To remake Americans in his own smokin’ little hottie-body image, Barack Obama wants his storm troopers at the Food and Drug Administration to reduce the salt content in many beloved Real American foodstuffs. Not just the breaded jalapeno poppers and mozzarella sticks that the Founding Fathers invented in honor of Lady Liberty and her son, Liberty Jesus, but also America’s most nutritious and culturally significant food ever, the country ham.

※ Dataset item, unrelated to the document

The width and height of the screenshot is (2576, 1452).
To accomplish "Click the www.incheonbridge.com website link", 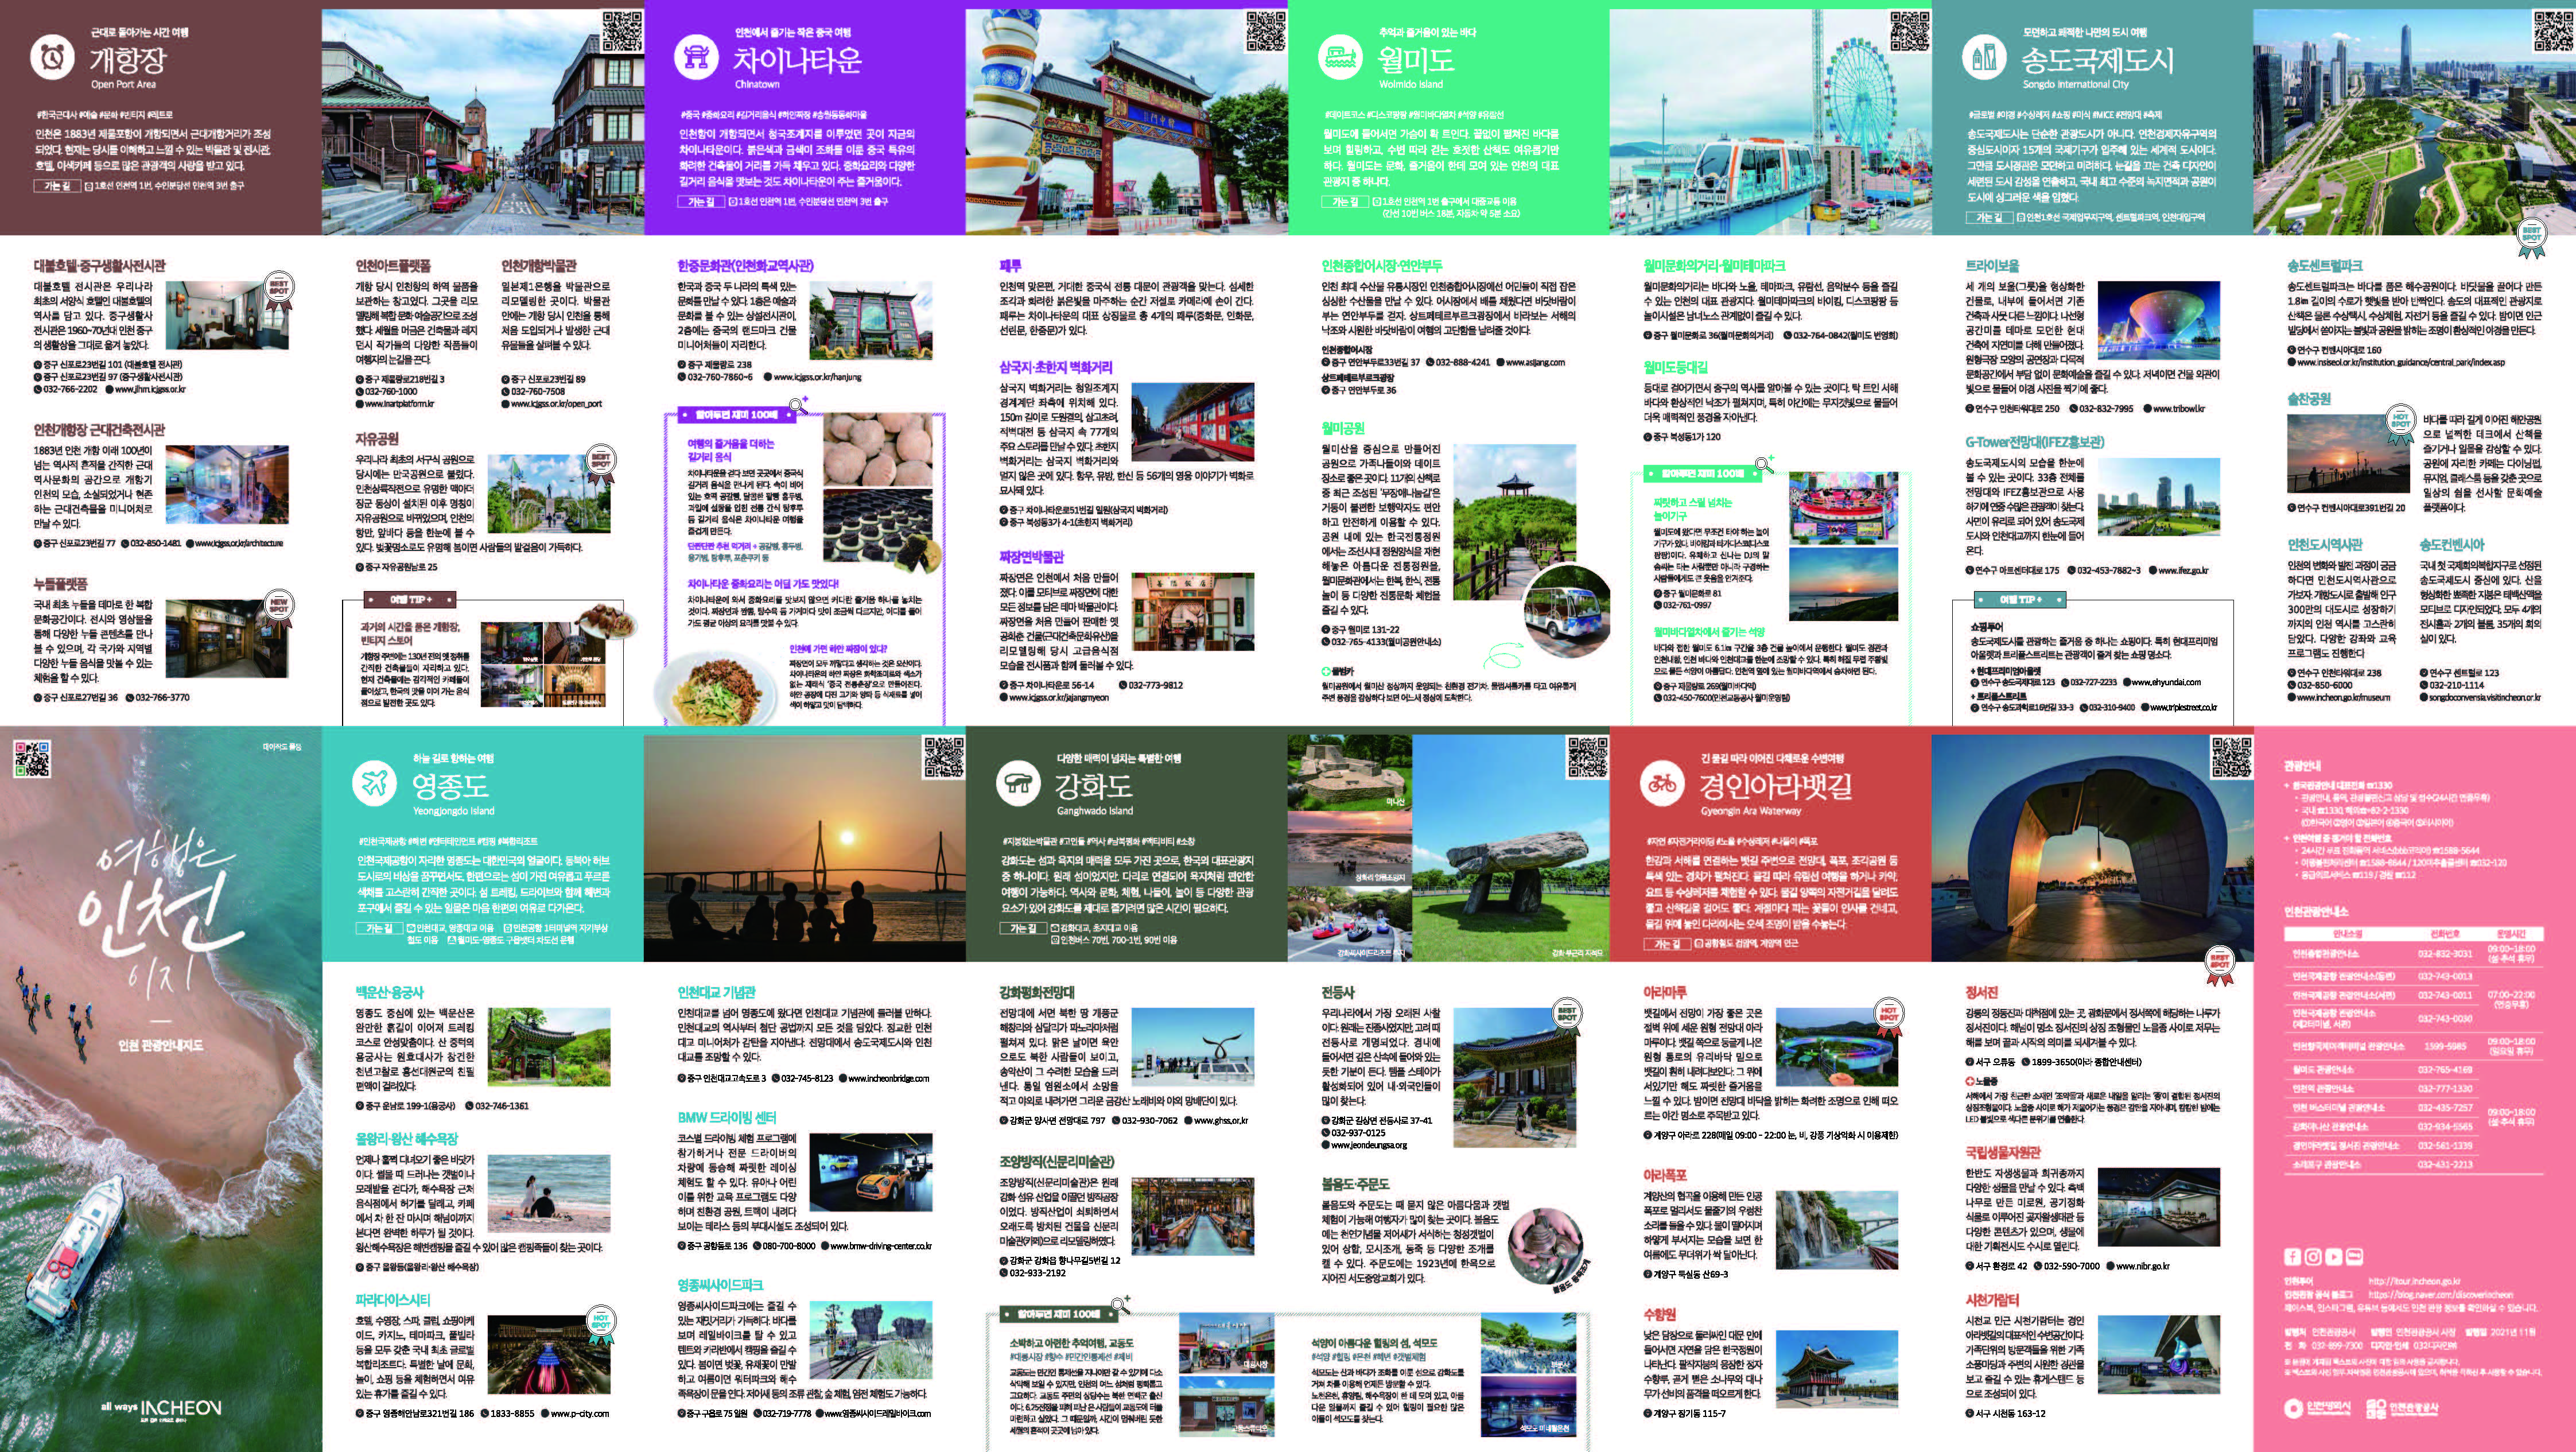I will coord(888,1078).
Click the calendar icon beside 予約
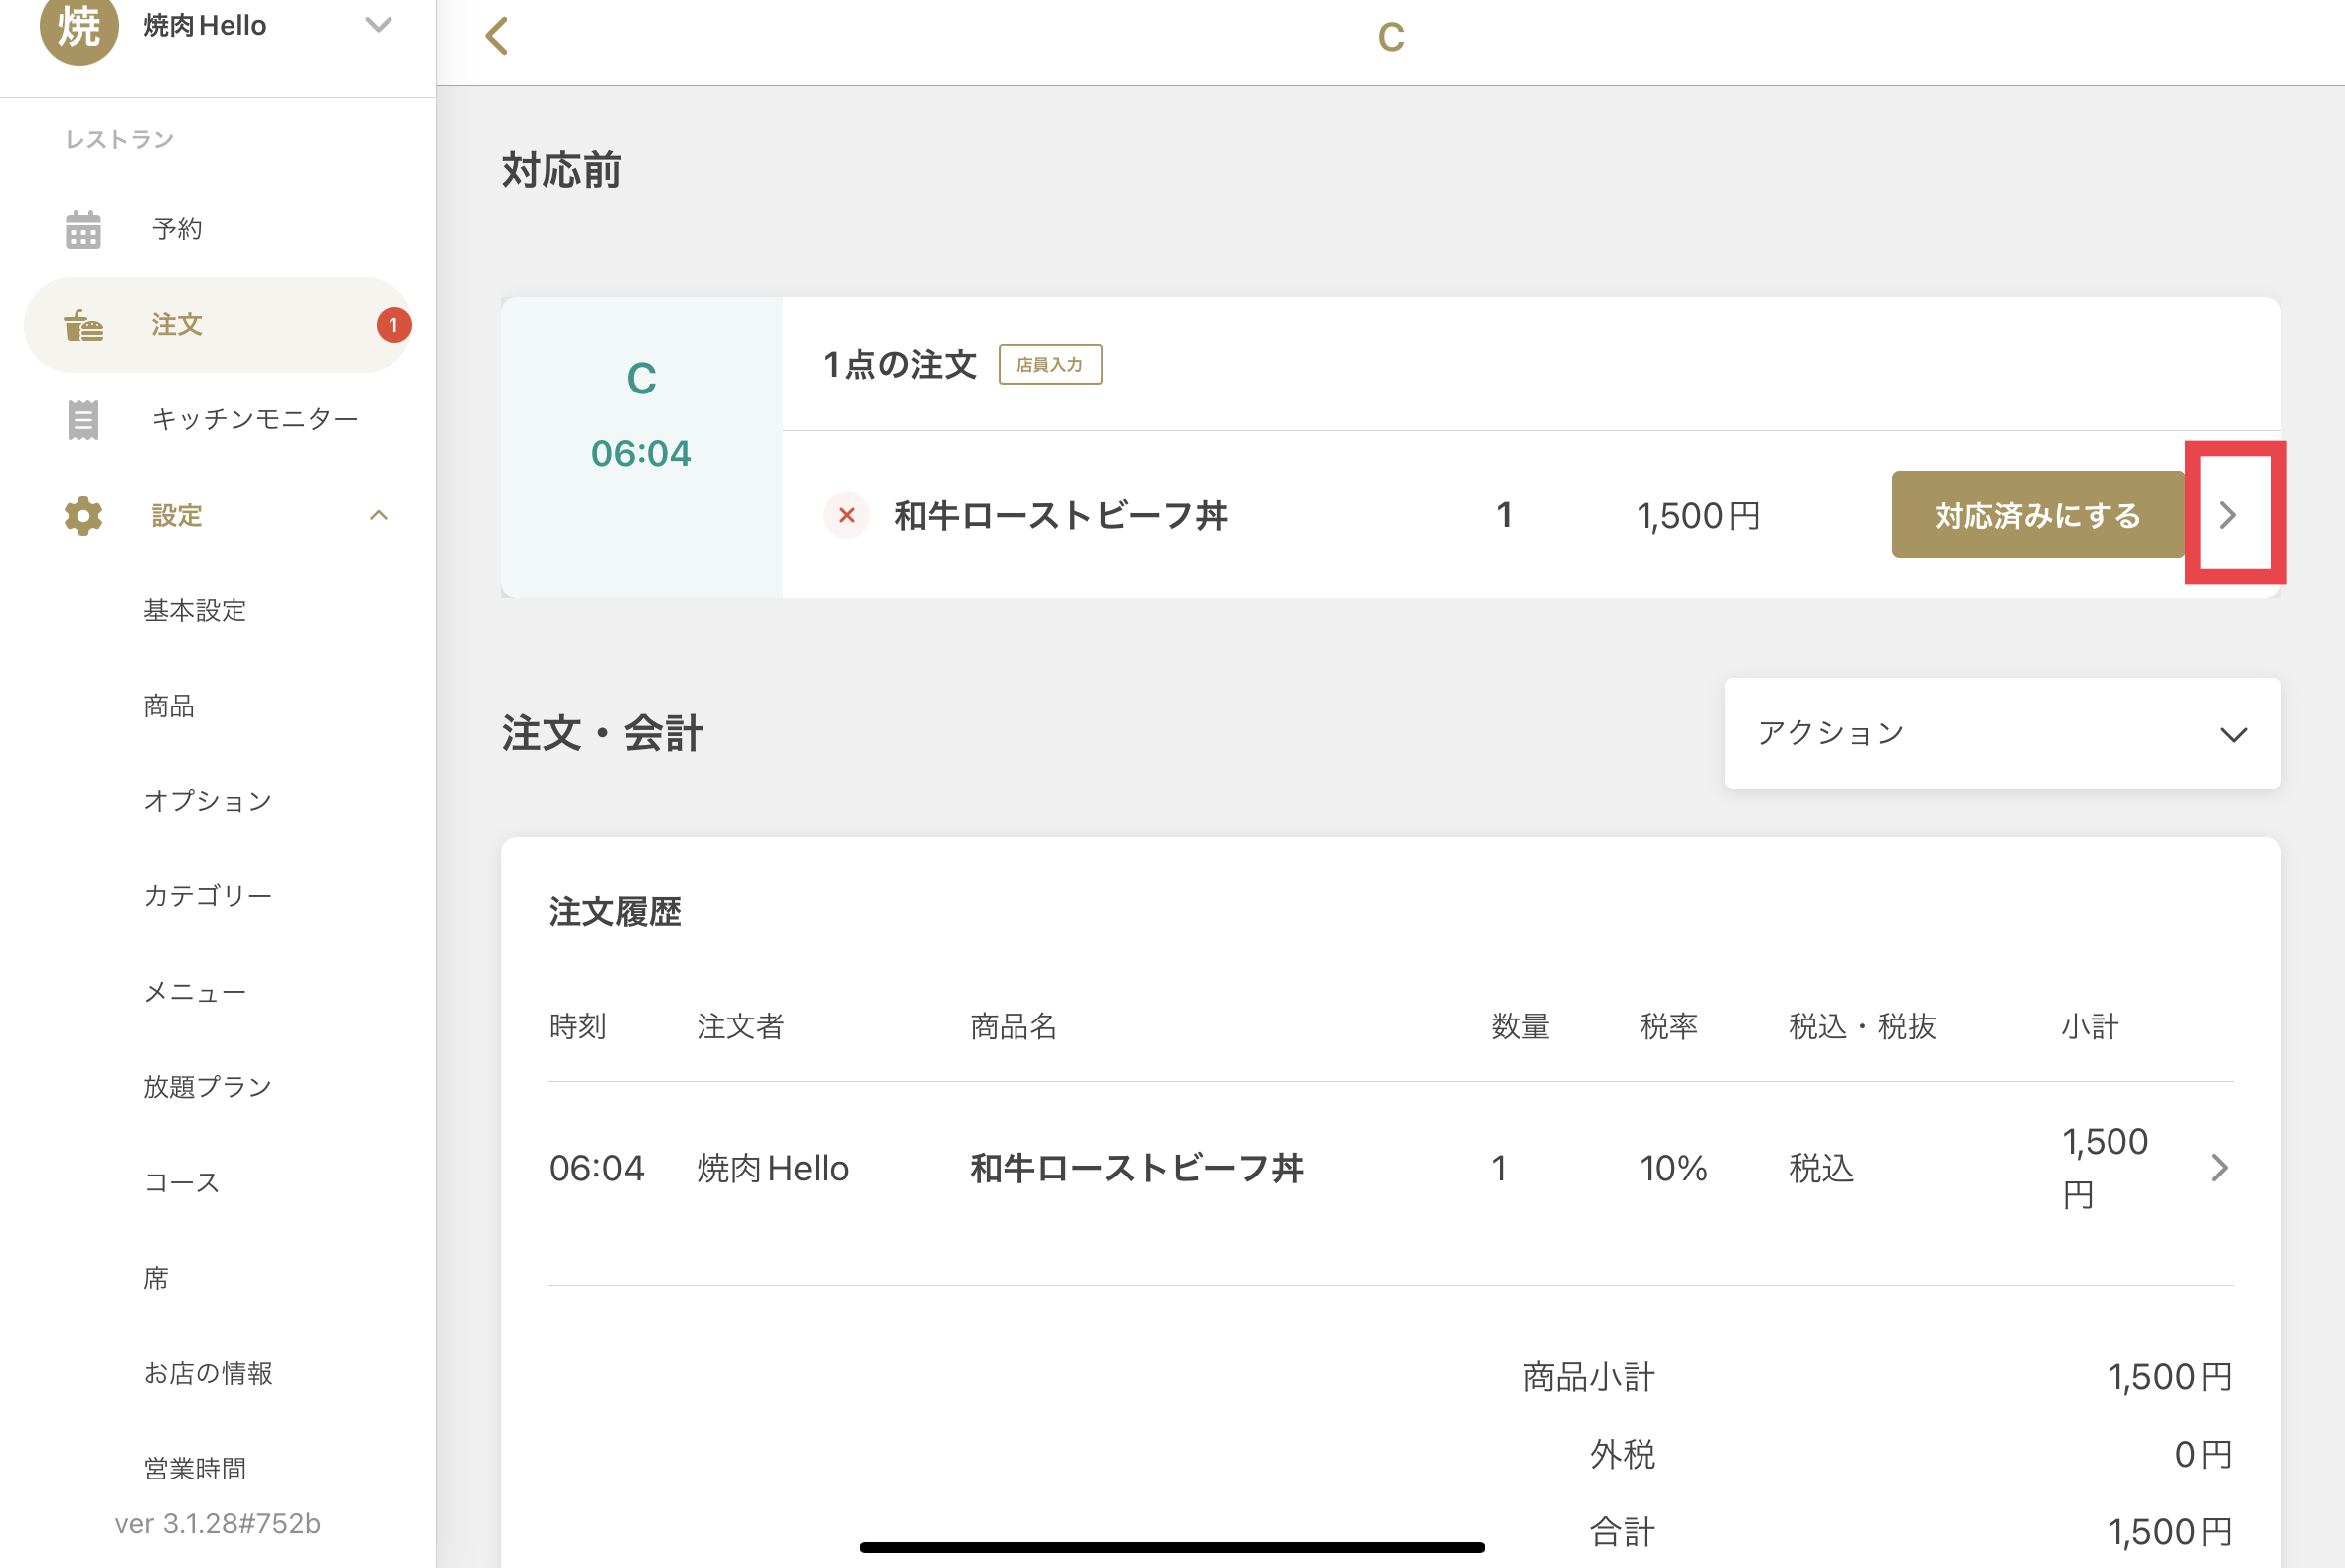This screenshot has height=1568, width=2345. [x=83, y=230]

OK, so they came for our guns, and I stood idly by…because I have no guns. Then they came for our fishing rods, and I ignored it…because I don’t fish. Now they’re coming for our country ham, and…OH, SWEET JESUS!! TO THE BARRICADES, Y’ALL!! THIS OUTRAGE SHALL. NOT. STAND!! NOT IN THIS MAN’S AMERICA!!! We may have come unarmed the first time, but now that Obama’s jack-booted health nazis are after our ham…IT’S ON!!!
You can have our country ham when you pry it from our cold, dead fingers, damn it….
One of the things we hold most sacred in this country (particularly in the South) is our inalienable right to clog our arteries, jack up our cholesterol level, and ratchet our blood pressure up to life-threatening levels. It’s as American as baseball, apple pie, and carrying signs accusing President Obama of being a Kenyan-born, America-hating, Socialist…and a terrorist sympathizer. What true, red-blooded American patriot couldn’t get behind that??
Mama was fat, Daddy was fat, my brothers and sisters are fat…but you know what? Here in the South, we LIKE ‘em big and stupid, knowhutimean?? If it was good enough for Daddy and Grandpappy, it’s good enough for me. If I’m gonna die anyway, it might as well be with a smile on my face and a belly full of Rolling Rock and country ham…after a Sunday afternoon of watching NASCAR.
What’s next? Is
Osama Obama going to come for our Truck Nutz?? STAND UP, AMERICA!!!